◆ About this exercise ◆
Provide the data again exactly, including every line that follows.

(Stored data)
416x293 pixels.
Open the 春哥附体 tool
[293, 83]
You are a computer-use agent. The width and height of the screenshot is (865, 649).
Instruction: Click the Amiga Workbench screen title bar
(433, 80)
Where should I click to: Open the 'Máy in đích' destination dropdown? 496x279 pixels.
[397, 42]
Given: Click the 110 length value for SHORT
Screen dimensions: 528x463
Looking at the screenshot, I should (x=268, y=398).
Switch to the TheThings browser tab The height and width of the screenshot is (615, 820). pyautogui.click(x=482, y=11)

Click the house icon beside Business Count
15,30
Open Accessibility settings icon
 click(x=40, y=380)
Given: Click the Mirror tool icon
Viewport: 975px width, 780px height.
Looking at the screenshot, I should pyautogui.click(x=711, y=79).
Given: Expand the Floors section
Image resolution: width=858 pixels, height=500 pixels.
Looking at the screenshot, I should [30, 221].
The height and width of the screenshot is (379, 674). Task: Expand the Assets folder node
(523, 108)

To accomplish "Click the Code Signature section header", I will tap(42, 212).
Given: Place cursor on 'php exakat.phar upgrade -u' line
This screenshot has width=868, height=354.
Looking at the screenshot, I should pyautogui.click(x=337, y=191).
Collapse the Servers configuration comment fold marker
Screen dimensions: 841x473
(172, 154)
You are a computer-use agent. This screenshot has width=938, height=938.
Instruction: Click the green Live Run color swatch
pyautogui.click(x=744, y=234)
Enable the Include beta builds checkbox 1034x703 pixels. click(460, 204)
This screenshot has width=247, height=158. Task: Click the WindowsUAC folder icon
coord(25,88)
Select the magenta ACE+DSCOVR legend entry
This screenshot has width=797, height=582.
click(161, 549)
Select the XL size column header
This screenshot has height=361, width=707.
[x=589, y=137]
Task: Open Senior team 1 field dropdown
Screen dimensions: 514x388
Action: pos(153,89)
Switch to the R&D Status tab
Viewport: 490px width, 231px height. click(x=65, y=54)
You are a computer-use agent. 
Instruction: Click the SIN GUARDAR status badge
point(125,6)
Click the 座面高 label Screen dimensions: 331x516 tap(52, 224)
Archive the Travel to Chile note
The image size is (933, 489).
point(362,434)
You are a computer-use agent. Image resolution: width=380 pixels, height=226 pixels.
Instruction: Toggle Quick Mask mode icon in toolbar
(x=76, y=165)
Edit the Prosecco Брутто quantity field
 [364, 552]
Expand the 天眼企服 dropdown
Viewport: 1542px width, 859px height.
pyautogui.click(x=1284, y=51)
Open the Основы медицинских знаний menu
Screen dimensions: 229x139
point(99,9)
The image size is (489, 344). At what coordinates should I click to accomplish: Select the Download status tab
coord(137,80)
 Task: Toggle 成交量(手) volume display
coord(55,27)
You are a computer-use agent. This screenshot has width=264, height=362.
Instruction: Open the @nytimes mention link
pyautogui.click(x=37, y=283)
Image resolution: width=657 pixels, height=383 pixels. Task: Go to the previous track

◆ Solution ◆
416x293 pixels.
Open the 春哥附体 tool
[293, 83]
You are a computer-use agent. The width and height of the screenshot is (865, 649).
Instruction: Click the Amiga Workbench screen title bar
(433, 80)
Where should I click to: Open the 'Máy in đích' destination dropdown? 496x279 pixels.
[397, 42]
Given: Click the 110 length value for SHORT
Screen dimensions: 528x463
Looking at the screenshot, I should (x=268, y=398).
Switch to the TheThings browser tab The height and width of the screenshot is (615, 820). pyautogui.click(x=482, y=11)

Click the house icon beside Business Count
15,30
Open Accessibility settings icon
 click(x=40, y=380)
Given: Click the Mirror tool icon
Viewport: 975px width, 780px height.
Looking at the screenshot, I should pyautogui.click(x=711, y=79).
Given: Expand the Floors section
Image resolution: width=858 pixels, height=500 pixels.
Looking at the screenshot, I should [30, 221].
The height and width of the screenshot is (379, 674). Task: Expand the Assets folder node
(523, 108)

To accomplish "Click the Code Signature section header", I will tap(42, 212).
Given: Place cursor on 'php exakat.phar upgrade -u' line
This screenshot has width=868, height=354.
Looking at the screenshot, I should pyautogui.click(x=337, y=191).
Collapse the Servers configuration comment fold marker
Screen dimensions: 841x473
(172, 154)
You are a computer-use agent. This screenshot has width=938, height=938.
Instruction: Click the green Live Run color swatch
pyautogui.click(x=744, y=234)
Enable the Include beta builds checkbox 1034x703 pixels. click(460, 204)
This screenshot has width=247, height=158. Task: Click the WindowsUAC folder icon
coord(25,88)
Select the magenta ACE+DSCOVR legend entry
This screenshot has width=797, height=582.
click(161, 549)
Select the XL size column header
This screenshot has height=361, width=707.
[x=589, y=137]
Task: Open Senior team 1 field dropdown
Screen dimensions: 514x388
Action: pos(153,89)
Switch to the R&D Status tab
Viewport: 490px width, 231px height. click(x=65, y=54)
You are a computer-use agent. 
Instruction: Click the SIN GUARDAR status badge
point(125,6)
Click the 座面高 label Screen dimensions: 331x516 tap(52, 224)
Archive the Travel to Chile note
The image size is (933, 489).
point(362,434)
You are a computer-use agent. Image resolution: width=380 pixels, height=226 pixels.
Instruction: Toggle Quick Mask mode icon in toolbar
(x=76, y=165)
Edit the Prosecco Брутто quantity field
 [364, 552]
Expand the 天眼企服 dropdown
Viewport: 1542px width, 859px height.
pyautogui.click(x=1284, y=51)
Open the Основы медицинских знаний menu
Screen dimensions: 229x139
point(99,9)
The image size is (489, 344). At what coordinates should I click to accomplish: Select the Download status tab
coord(137,80)
 Task: Toggle 成交量(手) volume display
coord(55,27)
You are a computer-use agent. This screenshot has width=264, height=362.
Instruction: Open the @nytimes mention link
pyautogui.click(x=37, y=283)
Image resolution: width=657 pixels, height=383 pixels. Task: Go to the previous track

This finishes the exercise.